# Lithium-ion 18Volt Impact Driver/Driver Drill/Flashlight



## Grumpy

Thanks for the tip Karson. Will look out for that one.


----------



## matt1970

what do you mean by: "...we would have gone looking for bad switches."


----------



## Karson

Napaman. The drill just stopped working. It's not like MN-HI batteries where it keeps running slower until it stops.

This drill ran full speed, we went to another screw and nothing, wouldn't turn. Changed the battery and away it goes.


----------



## cabinetmaster

Thanks Karson. I again used the 12V set this week and only charged the batteries one time. When they are discharged you flat know it is time to recharge. And 45 minutes or less is all it takes to get a full charge.


----------



## dustyal

The Li-Ion batteries don't self-discharge sitting on the shelf unused. For the homeowner who doesn't use the tool all that often… that feature really helps… my Li-ion is ready to go but my MN-HI goes dead just sitting on the shelf. I use a 4 V little thing… that works great for my needs… doesn't strip or break the screw. I could see myself getting downright dangerous with 18 V. My fall back is my corded Dewalt.


----------



## jack1

This is great battery technology. I got a mini Bosch and a set of Makita drill/hammer with the same Li-ion type batteries. Very reliable.


----------



## kosta

I have used the bosch before but this hiachi looks more powerful


----------



## Ottis

Nice review Karson, while I have never owned a Hitachi before…I do have several Bosch drivers and drills….I LOVE the L-ion batterys….last for ever…recharge in 30 mins.
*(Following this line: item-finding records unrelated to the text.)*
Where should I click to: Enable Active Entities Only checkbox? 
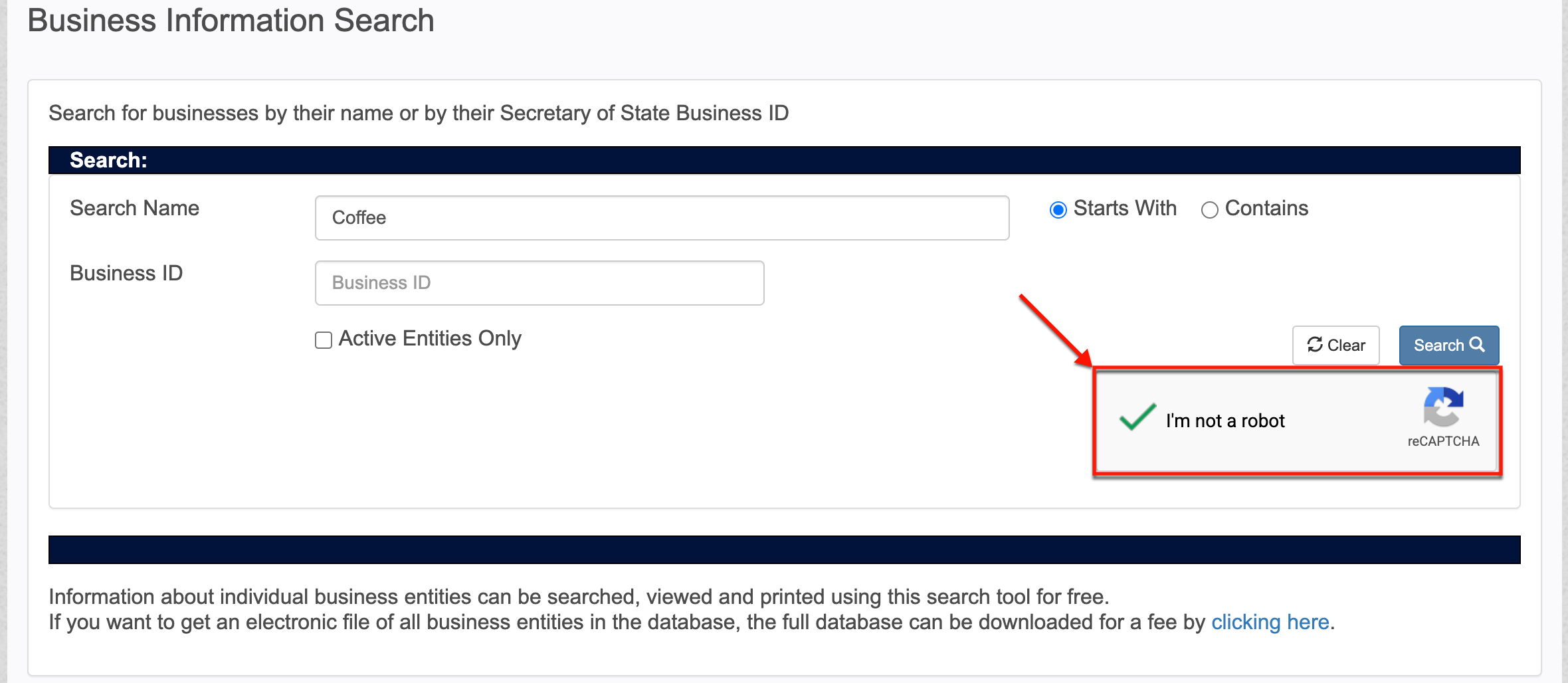click(324, 340)
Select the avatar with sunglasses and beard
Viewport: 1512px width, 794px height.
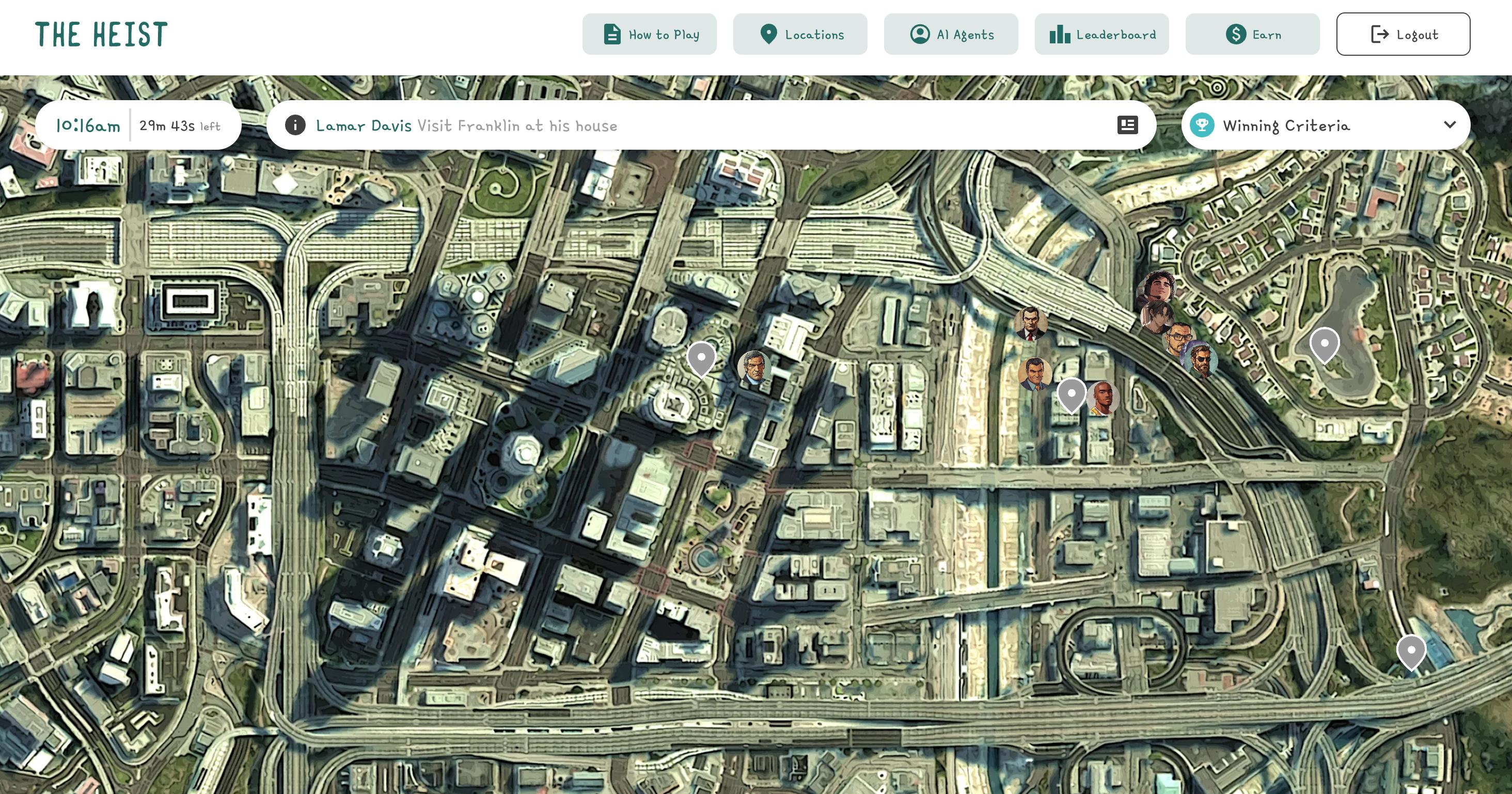pos(1202,360)
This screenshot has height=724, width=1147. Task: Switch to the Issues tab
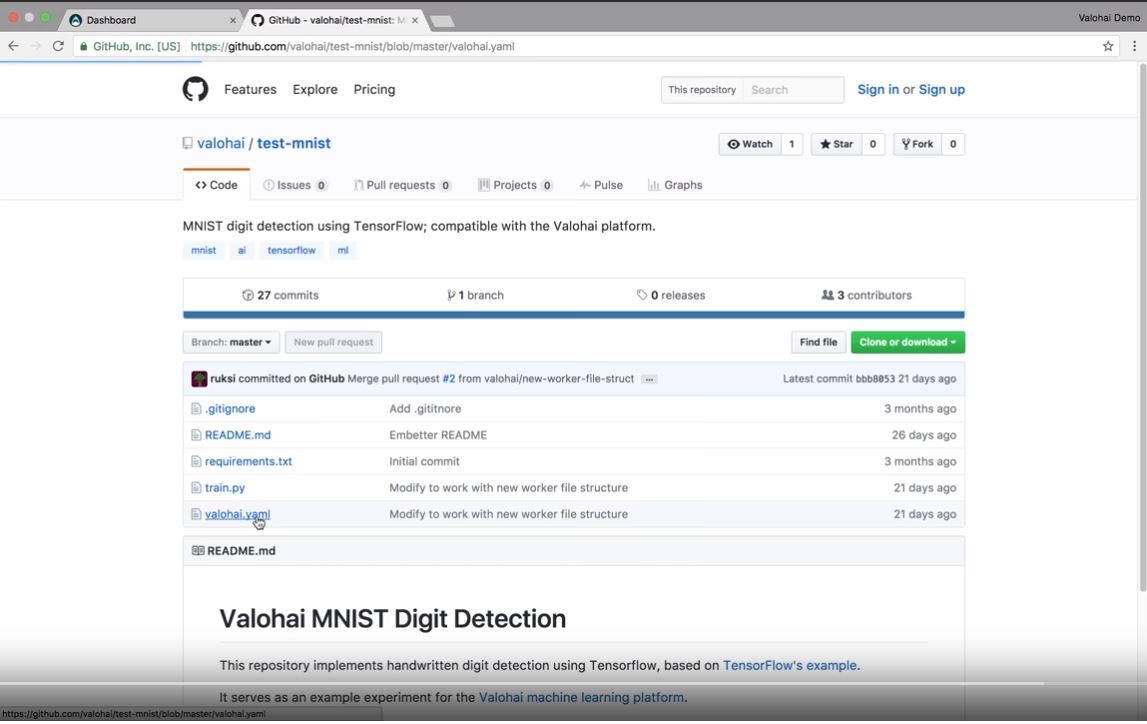click(x=294, y=185)
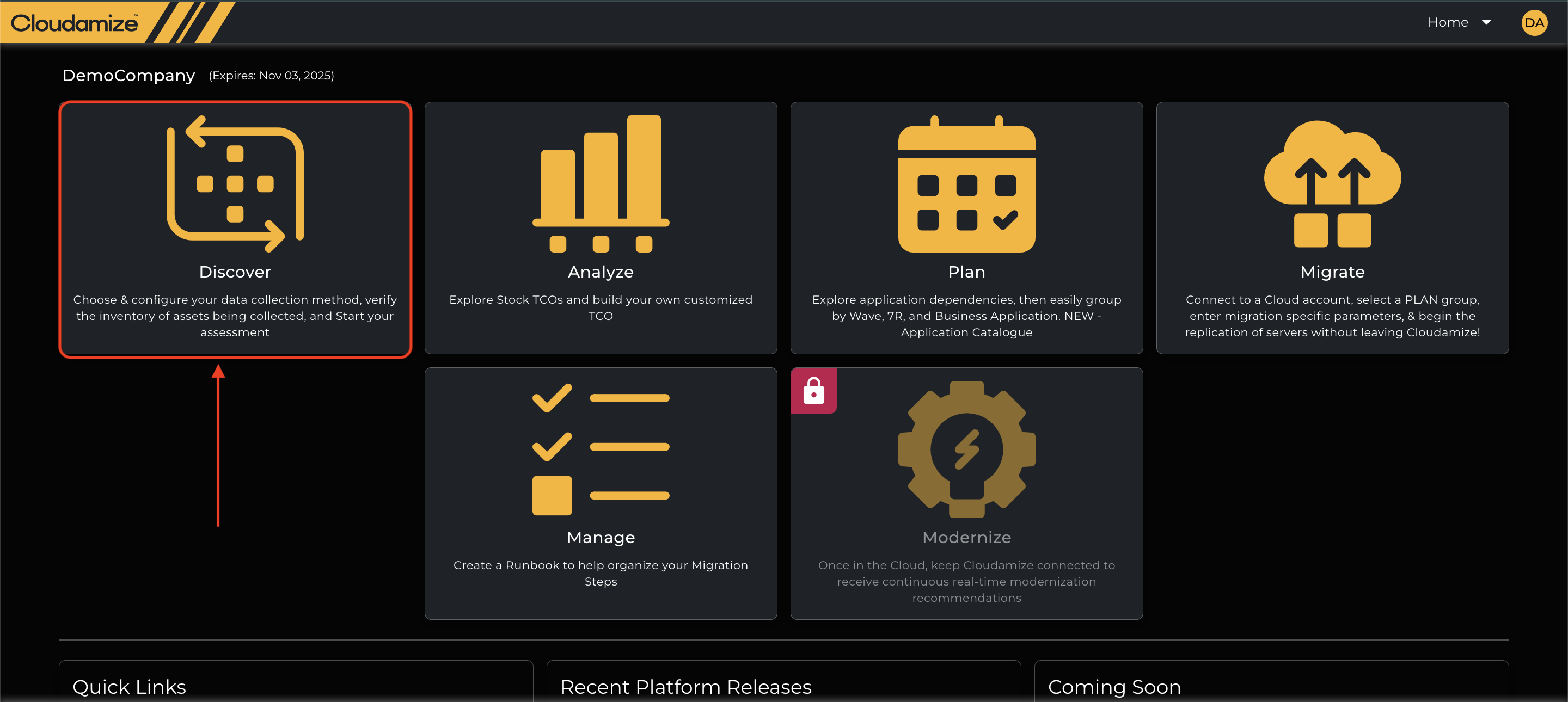Open the Analyze title link

tap(600, 272)
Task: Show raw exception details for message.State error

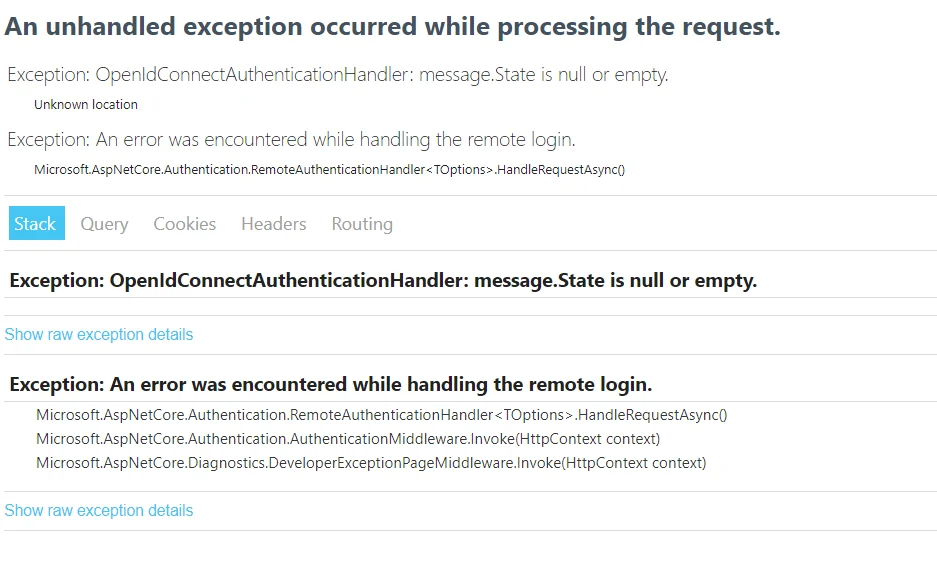Action: 99,335
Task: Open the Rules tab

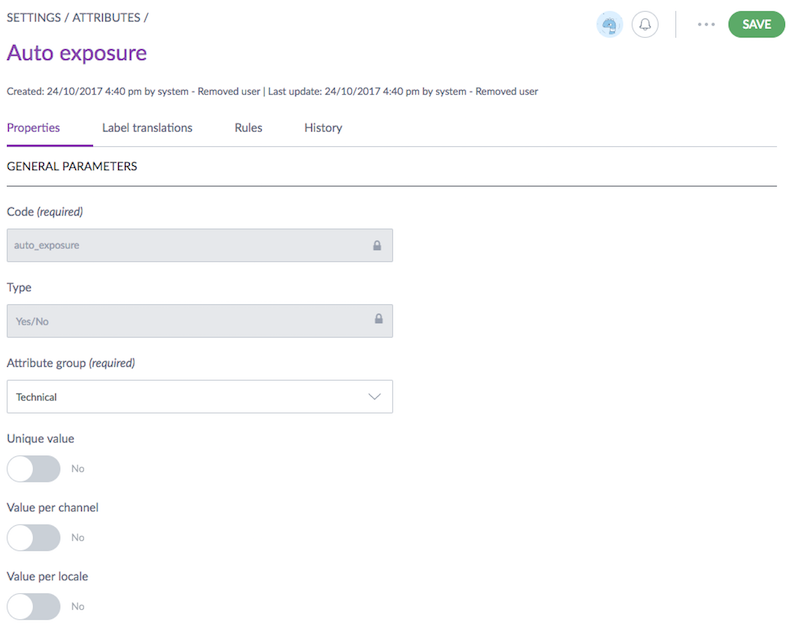Action: 248,128
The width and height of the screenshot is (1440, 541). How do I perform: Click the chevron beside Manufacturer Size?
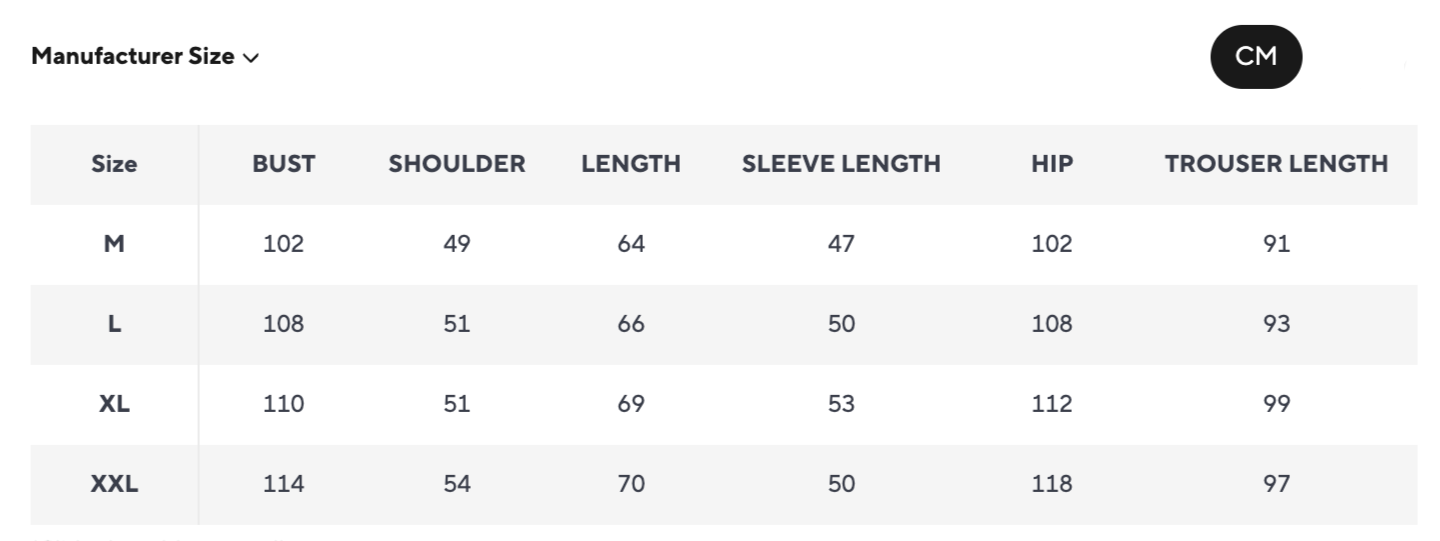point(250,58)
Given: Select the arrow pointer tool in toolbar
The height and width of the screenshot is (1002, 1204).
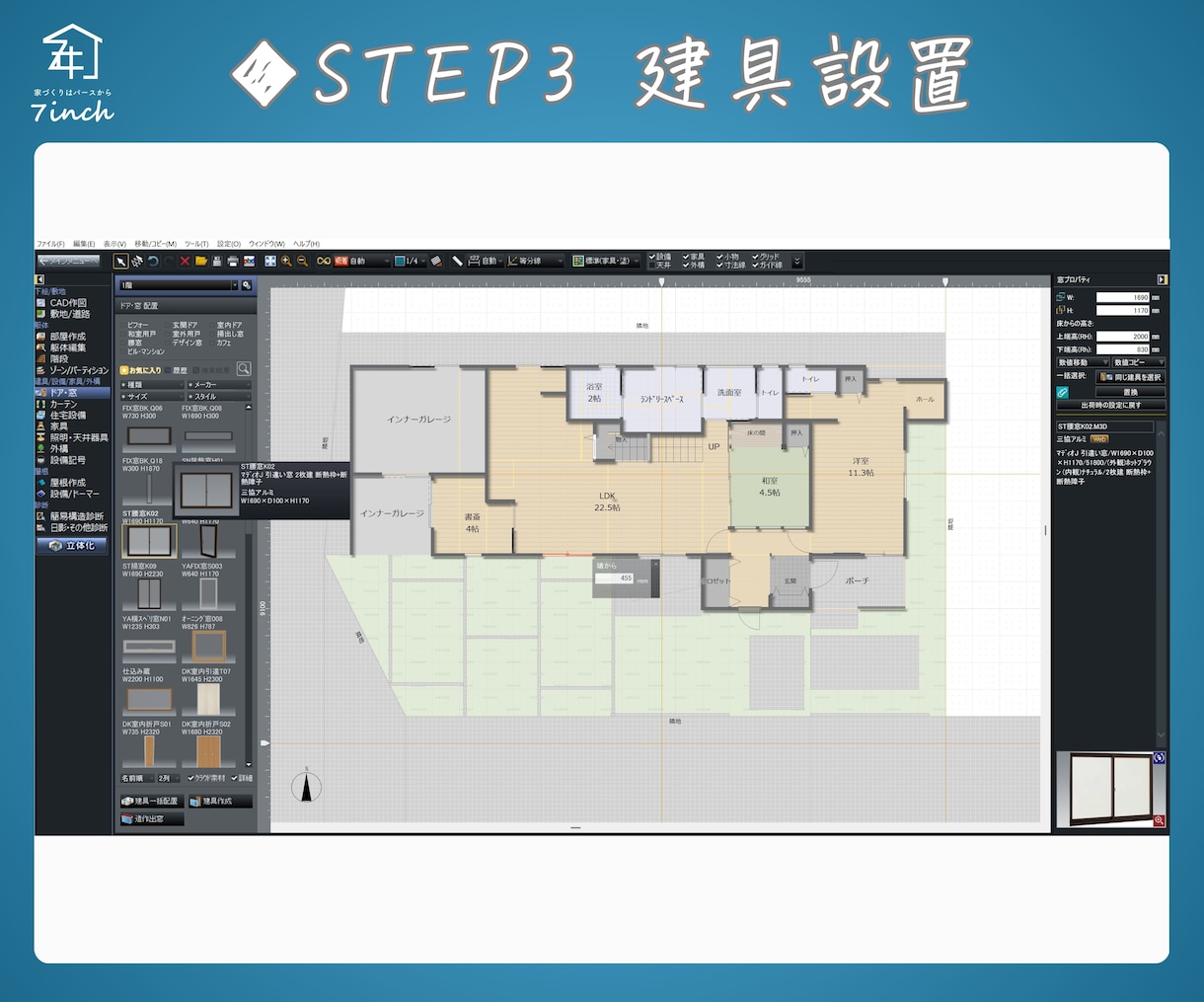Looking at the screenshot, I should pyautogui.click(x=120, y=262).
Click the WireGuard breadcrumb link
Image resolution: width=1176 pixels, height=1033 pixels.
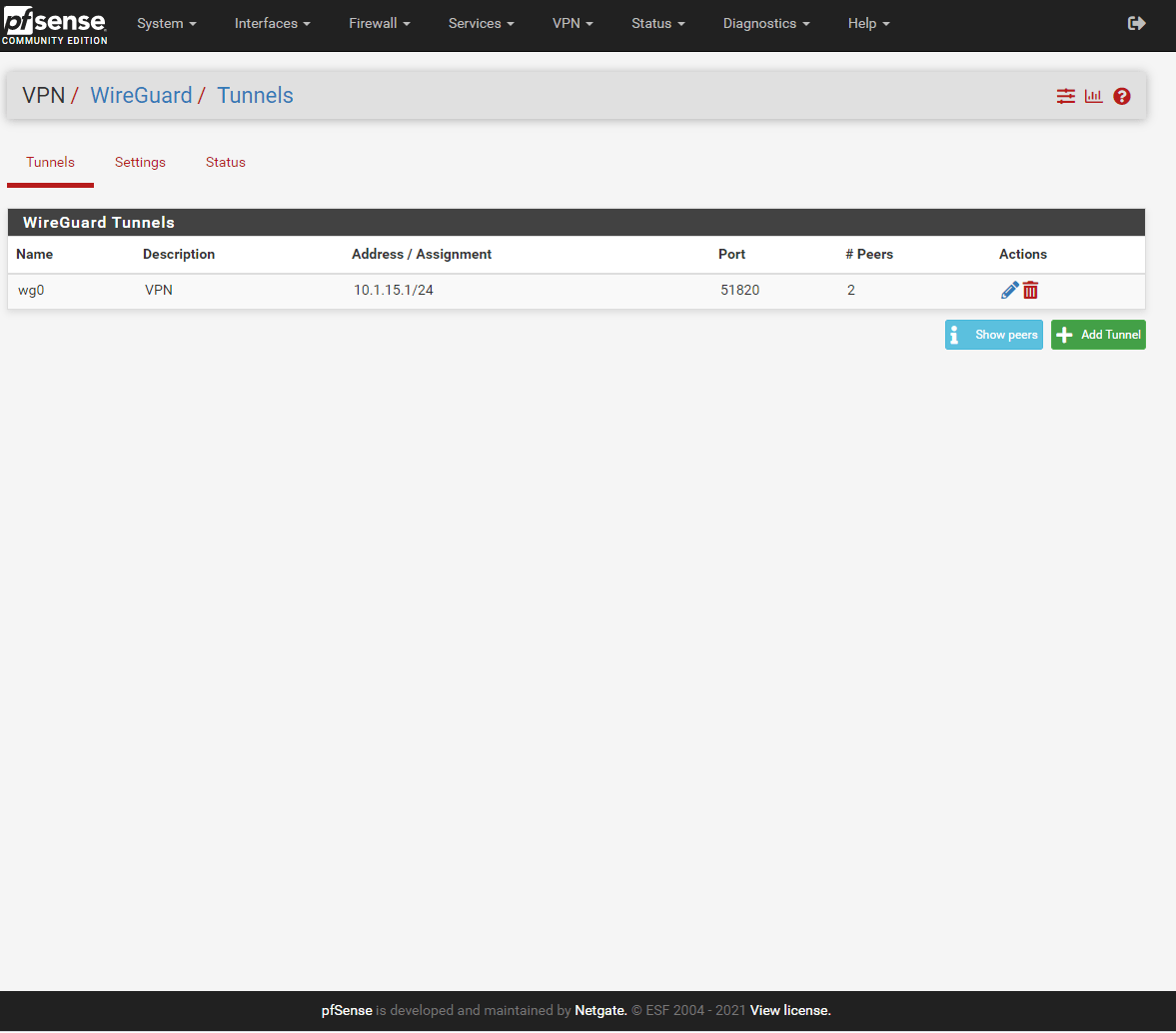(141, 96)
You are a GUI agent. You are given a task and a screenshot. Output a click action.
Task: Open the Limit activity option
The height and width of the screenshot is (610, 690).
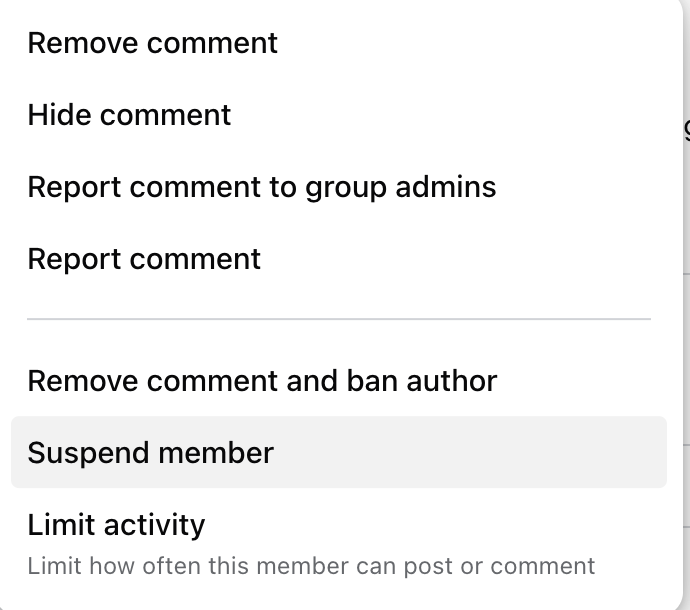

I did the same thing the first time my battery went dead…thought the darn thing broke…ran fine one min…the next nothing.

My first ion battery was a Bosch 10V driver…loved it so much…I slowly bought the whole set, the 12V driver/hammer, 12v drill, and 18v drill….all work great….I love this ion technology.


----------



## Jbower500

I have the same drill. This drill has more power than you can hold with one hand. I found using the crutch helps this wrist not take such a beating. Great drill. Unless something a whole lot better comes along this is the last cordless drill I will buy. Replace the batteries and the brushes. The brushes can be changed out without opening the case. Very user friendly. Also it has four different speed ranges.


----------